Advances in Trace Element Supplementation for Parenteral Nutrition
Round 1
Reviewer 1 Report
Perks et al present a review on recent advances in trace element (TE) supplementation for parenteral nutrition (PN). After discussing the physiological role of TEs, the authors describe availability of TEs for PN from a US historical perspective, and present current A.S.P.E.N. recommendations for TE PN formulations. The next chapter focuses on Tralement® by American Regent, a TE containing product, which has received FDA approval in 9/2020. Finally, the authors address some practical aspects of clinical TE PN management including product preparation, availability, requirements and monitoring.
Comment:
The work by Perks et al is important and deserves publication. Two possibilities exist:
a) Since the importance of Tralement® in PN is largely presented from an US perspective, the manuscript should be submitted to a North American journal (JPEN, AJCN) including minor changes (e.g., there is no chapter #4!).
b) If the authors want to reach a broader international (European) audience (via publication in Nutrients), major changes are necessary:
- Those parts of the manuscript should be deleted which describe aspects specific for the US (Historical Perspective, Rationale and FDA Regulatory Review and Approval of Tralement®, Studies on Product Sterility, Compatibility, and Stability in PN Admixtures)
- Contents, dosing and handling of Tralement® must be compared in detail with its European competitor, Addamel N® by Fresenius Kabi. This is particularly important because recommendations for daily use and dosing differ significantly.
- The authors must discuss in detail the use of Tralement® and Addamel N® in light of the active ESPEN guidelines on the subject for adults and children (1, 2).

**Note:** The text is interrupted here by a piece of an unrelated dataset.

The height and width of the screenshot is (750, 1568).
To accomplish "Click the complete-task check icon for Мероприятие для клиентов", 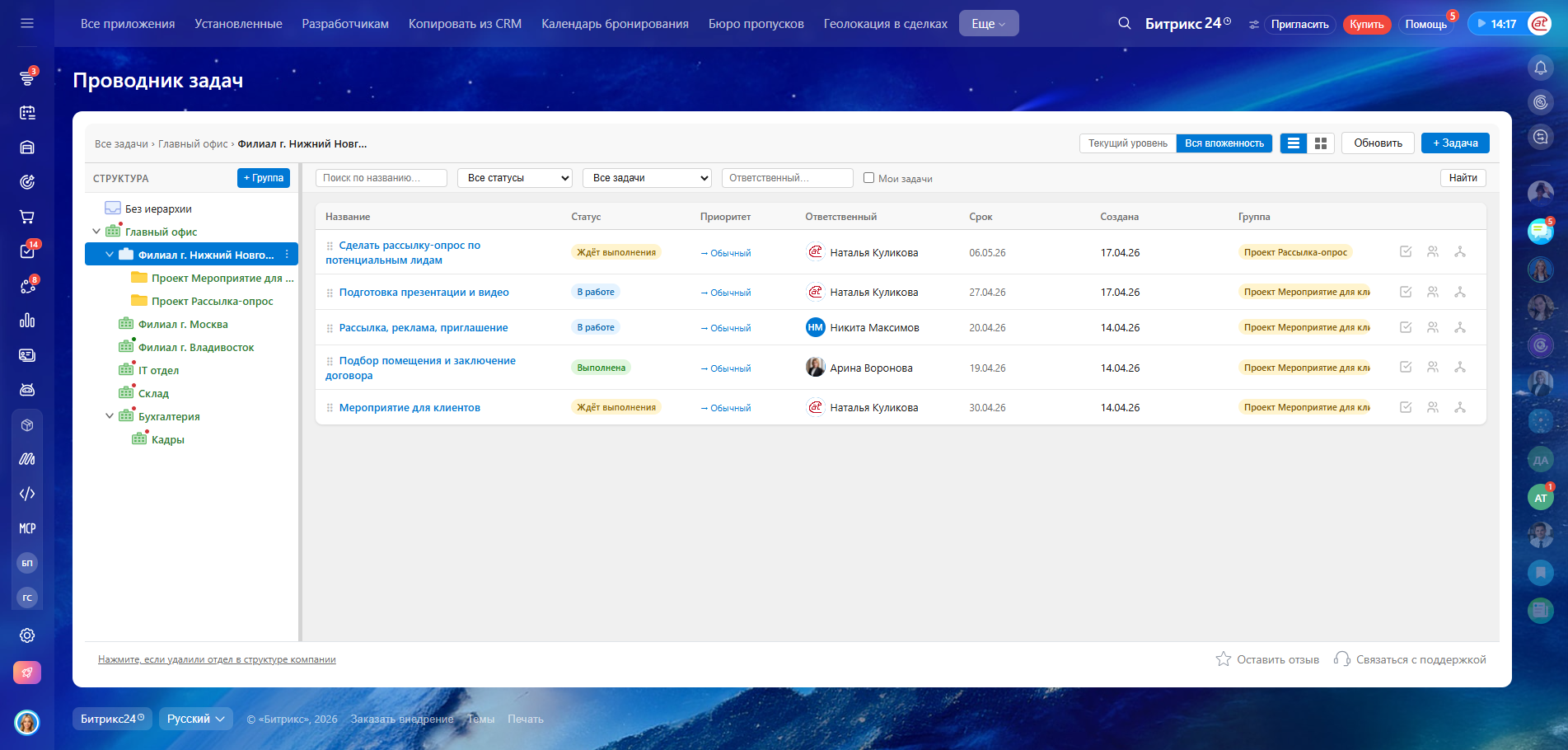I will [x=1406, y=407].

- The TEs in question (zinc, copper, manganese and selenium) should be addressed separately in greater detail devoting specific attention to individual complementation, repletion, supplementation, pharmacological dosing and monitoring in well-described clinical entities (short- and long-term TPN, malnutrition, injury and infection, critical illness) and during defined modalities of medical nutrition therapy (total PN vs. partial PN combined with EN vs. fasting).
- Finally, A.S.P.E.N. and ESPEN key recommendations should be compared to each other addressing specific strengths and weaknesses.
References
- Berger MM et al; ESPEN micronutrient guideline. Clin Nutr 2022 https://doi.org/10.1016/j.clnu.2022.02.015
https://www.sciencedirect.com/science/article/pii/S0261561422000668
- Domellöf M, Szitanyi P, Simchowitz V, Franz A, Mimouni F; ESPGHAN/ESPEN/ESPR/CSPEN working group on pediatric parenteral nutrition. ESPGHAN/ESPEN/ESPR/CSPEN guidelines on pediatric parenteral nutrition: Iron and trace minerals. Clin Nutr. 2018 Dec;37(6 Pt B):2354-2359.
Author Response
Please see the attachment.
Author Response File: Author Response.docx
Reviewer 2 Report
Perks et al. review provides readers with information on the evolution of supplemental PN in the United States as well as information on the use of parenteral nutrition in patients. However, multiple aspects were left out of the manuscript.

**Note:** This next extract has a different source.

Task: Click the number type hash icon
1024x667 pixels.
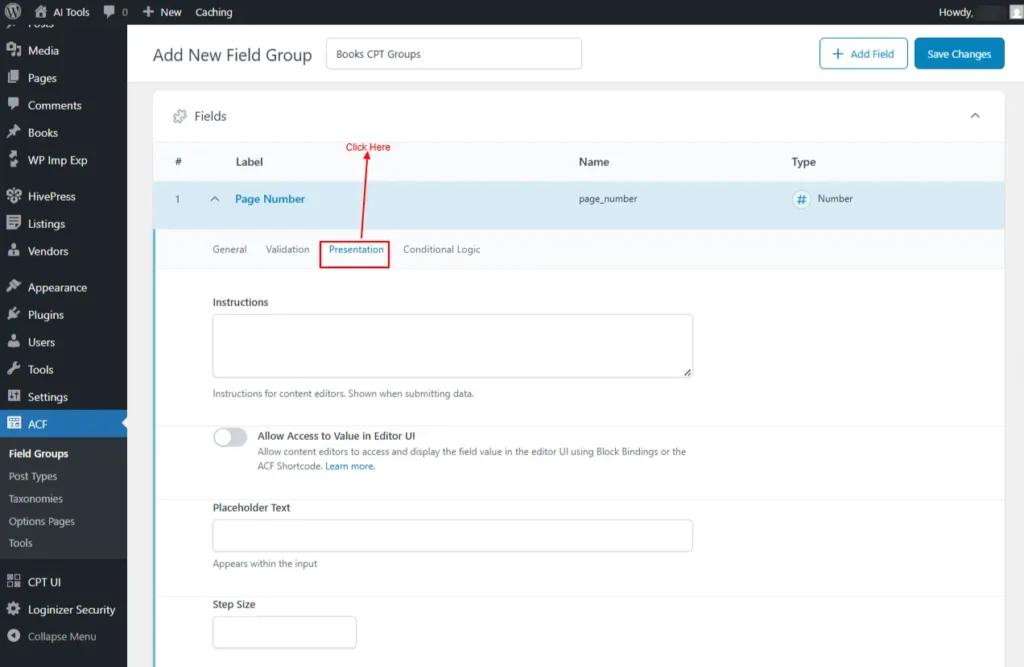Action: (801, 199)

- No information was found about clinical disorders that cause people to absorb these nutrients insufficiently.
- Does the gut microbiota play a role in poor nutrient absorption or do they aid absorption?

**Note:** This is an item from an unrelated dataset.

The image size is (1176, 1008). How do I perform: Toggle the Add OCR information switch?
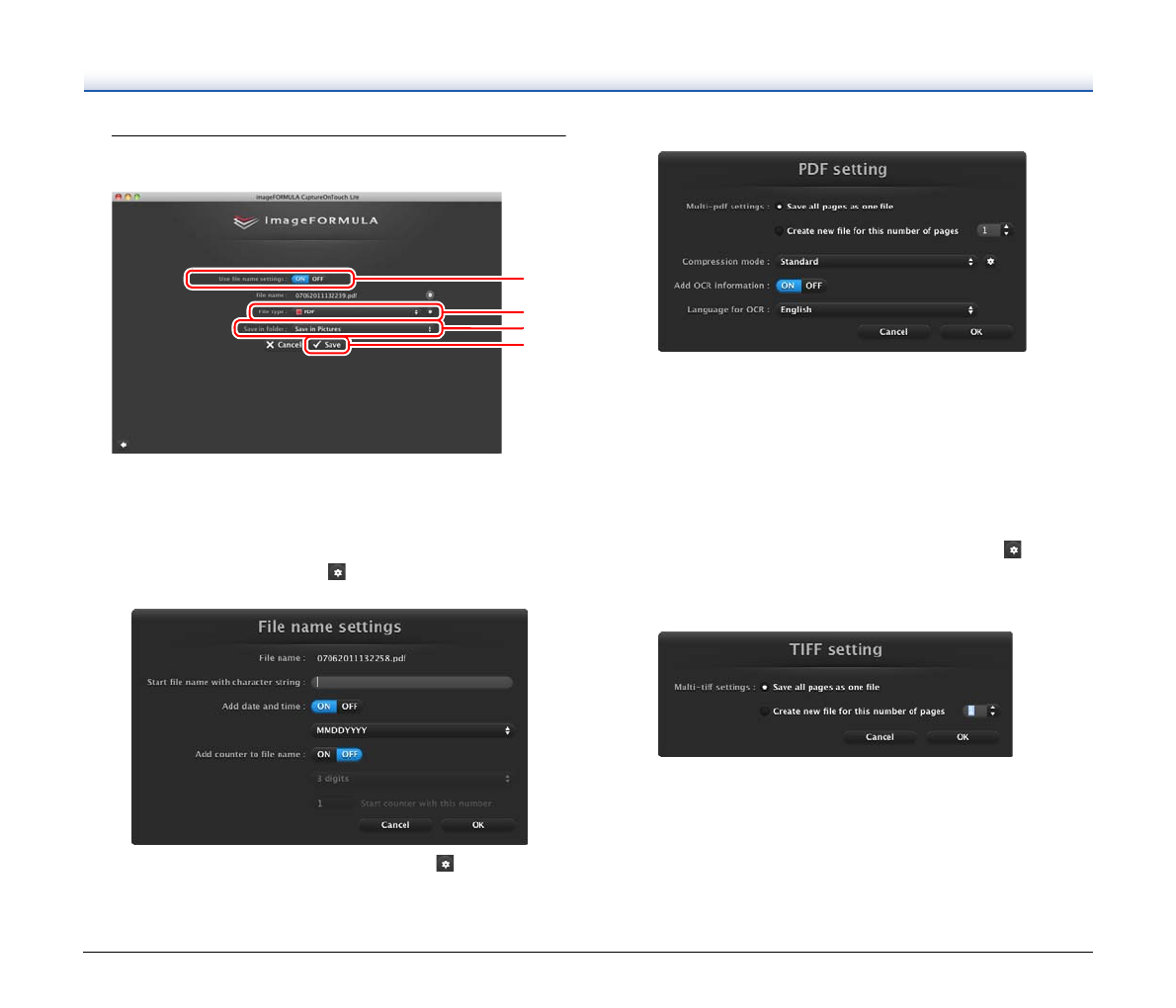point(800,286)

- Furthermore, the paper failed to disclose ongoing clinical trials of supplemented PN.
- Furthermore, the article only mentioned a few hazardous effects of these substances when given in excess. If not given in sufficient amounts, they can be fatal. It is preferable to concentrate on those aspects.
- Some of the names of the companies are mentioned repeatedly in the article.
- Are there any new regulations that regulatory authorities are enforcing for the manufacture of such supplements?
Author Response
Please see the attachment.
Author Response File: Author Response.docx
Reviewer 3 Report
A very interesting publication. It is a pity that the problem of supplementation with trace elements in newborns (especially premature babies) and infants was omitted. It is a very little-understood topic that requires further research and study.
Author Response
Please see the attachment.
Author Response File: Author Response.docx
Round 2
Reviewer 1 Report
It is unfortunate that the authors did not address any of my comments; since the authors insist to present a US experience in relation to the development of compounded PN admixtures in coordination with evolving ASPEN and FDA requirements, it is more appropriate to present this information in a North American journal
Reviewer 2 Report
The manuscript can be accepted in the current form.